No seu Artigo 72.º, a CRP consagra o direito à terceira idade: “As pessoas idosas têm direito à segurança económica e a condições de habitação e convívio familiar e comunitário que respeitem a sua autonomia pessoal e evitem e superem o isolamento ou a marginalização social.” Com o decretar do estado de emergência pelo Presidente da República, o Artigo 4.º do Decreto n.º 2-A/2020, que procede à sua regulamentação e execução, estabelece um Dever especial de proteção” para os maiores de 70 anos, os imunodeprimidos e os portadores de doença crónica, que por regra também são idosos. O isolamento social passa a ser entendido como uma medida necessária para assegurar a sua saúde e sobrevivência. O direito (individual) à terceira idade converteu-se num dever “comunitário” de protecção deste grupo de risco, ou seja, uma responsabilidade de todos nós. Se se tratasse de um dever individual, estaríamos a falar de auto-protecção e deixaríamos os indefesos entregues ao seu próprio bom senso e responsabilidade. Não foi esse o sentido dado pelo decreto do Presidente da República, também ele um cidadão em risco, ou pela subsequente regulamentação do Governo.

Permitir que pessoa idosa se desloque ao supermercado ou à farmácia para compra de bens essenciais ou medicação é colocar em cheque o “dever especial de protecção” que nos compete assegurar enquanto comunidade. Nesse sentido, as centenas de iniciativas individuais e comunitárias que têm surgido, entre vizinhos, para assegurar as compras e os abastecimentos das pessoas mais vulneráveis são não só uma resposta humanitária instintiva de entreajuda mas uma forma de dar cumprimento, no terreno, às medidas de emergência decretadas pelo Estado. Infelizmente, essas redes informais de apoio comunitário só são viáveis nas cidades onde há voluntários suficientes entre a população de menor risco para que a comunidade se organize sem precisar do suporte do Estado. Em inúmeras localidades no Portugal profundo, onde as forças vivas da sociedade (associações, ONGs, grupos de cidadãos) escasseiam e o défice de capacidade de resposta se faz sentir, os idosos e outras pessoas em risco acrescido de contrair o vírus continuam a ter de tratar de si mesmos, saindo de casa para os abastecimentos essenciais e expondo-se aos perigos de contágio e propagação da doença. A maioria da população do interior do país é idosa. Uma boa parte dessa tem os filhos e netos à distância, nas cidades do litoral onde estão também eles confinados ao dever geral de recolhimento domiciliário, como medida preventiva de propagação do vírus e, portanto, “incapacitados” de poder acudir às necessidades básicas dos seus familiares idosos.

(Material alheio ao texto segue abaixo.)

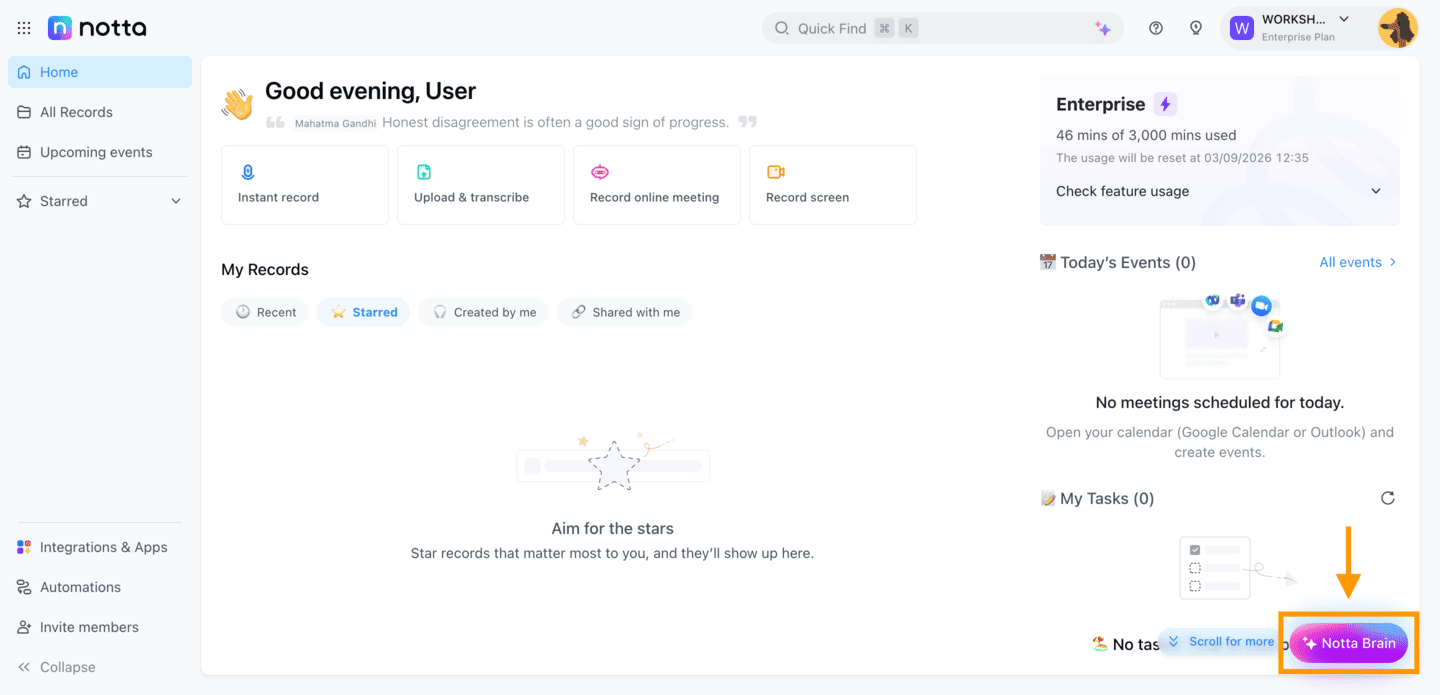The image size is (1440, 695).
Task: Go to All events link
Action: pos(1358,262)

Juntas de freguesia, câmaras municipais, protecção civil têm actuado no sentido de fazer chegar a essas pessoas o apoio logístico necessário. Os recursos são escassos, a informação também e por vezes não estão organizados da forma mais eficaz, por inexperiência, por desconhecimento. Impera a boa vontade, mas infelizmente não chega. Neste quadro legal de estado de emergência, o Governo deveria mobilizar as Forças Armadas, sobretudo os contingentes que têm participado em acções de ajuda humanitária e que estão mais aptos neste tipo de cenários, para saírem das casernas e, com o mesmo sentido de responsabilidade democrática de 1974, assistirem as autoridades e comunidades locais a assegurar o dever de protecção especial a quem dele necessita. Escusado relembrar que o dever especial de protecção se estende também a outros grupos de indefesos. Face à actual situação da calamidade pública, é importante que se potenciem todos os recursos do Estado e da sociedade para alavancar o esforço louvável que as comunidades locais têm vindo a desenvolver. Todos juntos, por uma só causa.